The challenge of keeping track of assets can be drastically reduced with the introduction of asset security labels. These labels can be used in several departments of a business, making them an incredibly effective method of fixed asset management.
The fact that asset labels are so easily attached, and then can be quickly and easily recorded onto a computer via software is but one benefit of the asset label. These labels also prevent theft, not in one, but several ways.
They Tell You When You Need To Purchase More Assets
Although any department in a company can submit a requisition when they need more equipment or other items, an asset label can instantly communicate to the business owner whether or not the need for additional purchases actually exists. While an employee requisition does not automatically mean that they intend to steal these items from a company, the ordering of additional items when they are not actually needed can drain precious working capital from a business. If an asset label’s information doesn’t show an item is needed, it may be able to be located in another department that is not currently using it, and repurposed.
They Allow for Easier Reporting and Spot Checks
In cases where a company must participate in regulatory audits, the asset tag can be invaluable. With asset tags in place, it becomes that much easier to generate asset reports. It also makes the job of the auditor far easier, as they can know exactly where an asset is located, and then make their determination right away instead of having to go looking for the asset.
They Support Responsibility in all Departments
When a company employs asset labels to help with inventory management, the responsibility of maintaining and securing those assets shifts to the departments in which those assets exist. Not only does this assist executive personnel and management to know exactly how much money is being spent on equipment, but the tags also show who handles the asset and how the asset is being stored.

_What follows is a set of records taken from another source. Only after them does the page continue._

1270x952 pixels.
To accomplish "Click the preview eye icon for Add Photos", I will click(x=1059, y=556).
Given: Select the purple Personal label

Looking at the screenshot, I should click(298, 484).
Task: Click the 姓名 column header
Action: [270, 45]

They Help Identify Existing Assets
Growing companies can easily lose sight of their assets, and may not have a way to measure how much money exists in their fixed assets. The use of asset labels allows companies to meet their responsibility of monitoring and tracking assets so that they can be appropriately repaired and used. Asset labels can also tell companies when assets are depreciating, and at what rate. With asset labels in place, the risk of employees or vendors absconding with assets becomes extremely remote.

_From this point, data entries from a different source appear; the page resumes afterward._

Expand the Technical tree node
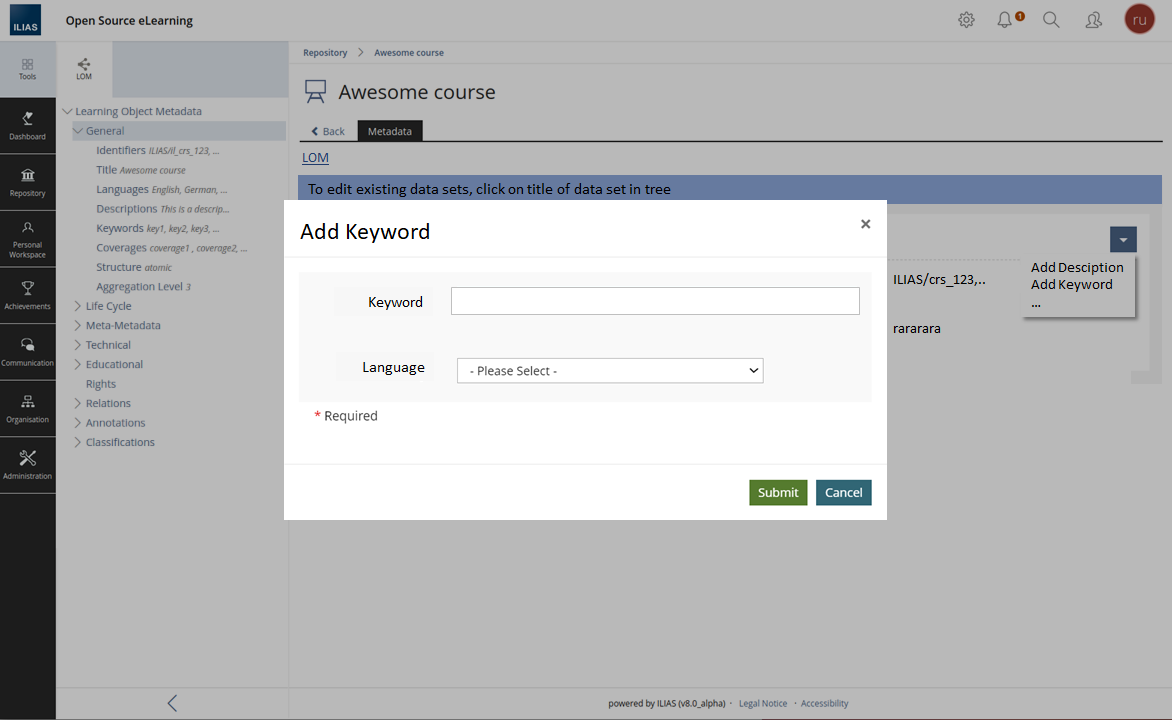The height and width of the screenshot is (720, 1172). point(78,345)
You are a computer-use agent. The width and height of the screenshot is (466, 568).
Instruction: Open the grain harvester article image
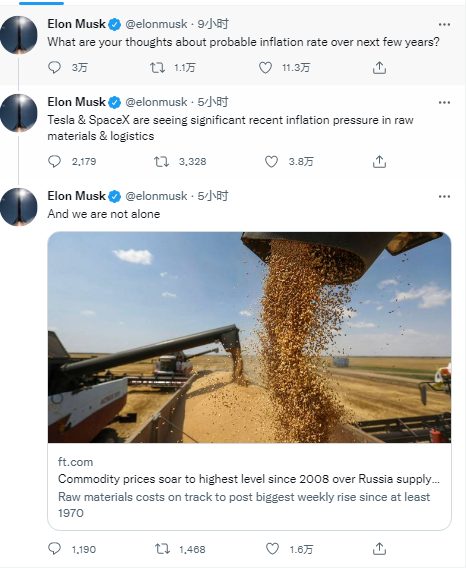point(249,337)
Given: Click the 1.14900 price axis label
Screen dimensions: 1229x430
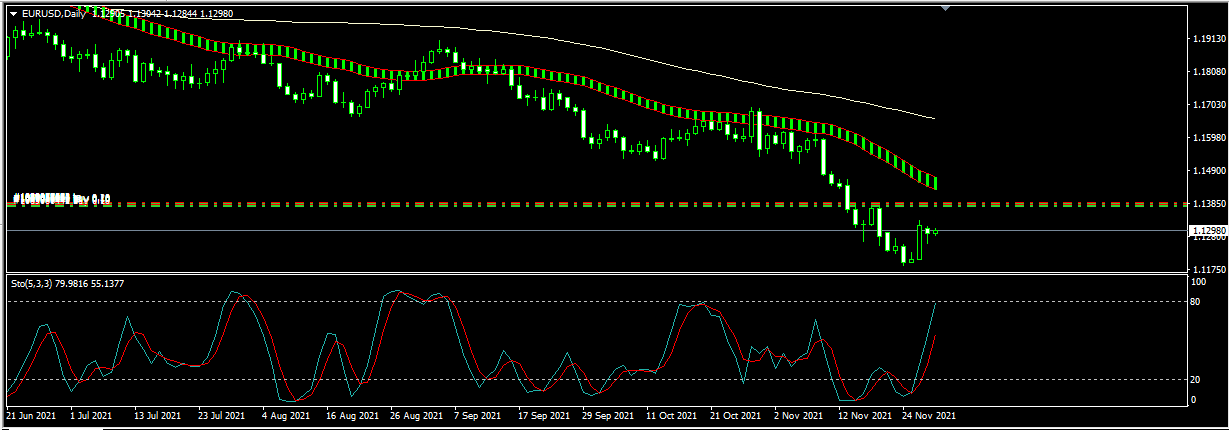Looking at the screenshot, I should (x=1209, y=170).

They Make Inventory Effortless
Traditionally, inventory is a wince-worthy process. But that need not be the case with asset labels. When they are in place, all that needs be done is for the person managing the assets to use a handheld device to scan those assets in their department. Following this, reports can be generated easily from the information received through scanning.
Really, there is no match for asset labels. In large corporations where the tracking of fixed assets can be challenging at best, asset tags can be the eyes and ears of management. Equipment that may be soon due for repairs or maintenance, or the depreciation schedule of assets along with other vital information can be communicated to management almost instantly. This only increases the efficiency of the company overall, as they are now able to more effectively direct their capital to where it needs to go, as opposed to simply throwing it where it’s assumed the capital is needed or will be used.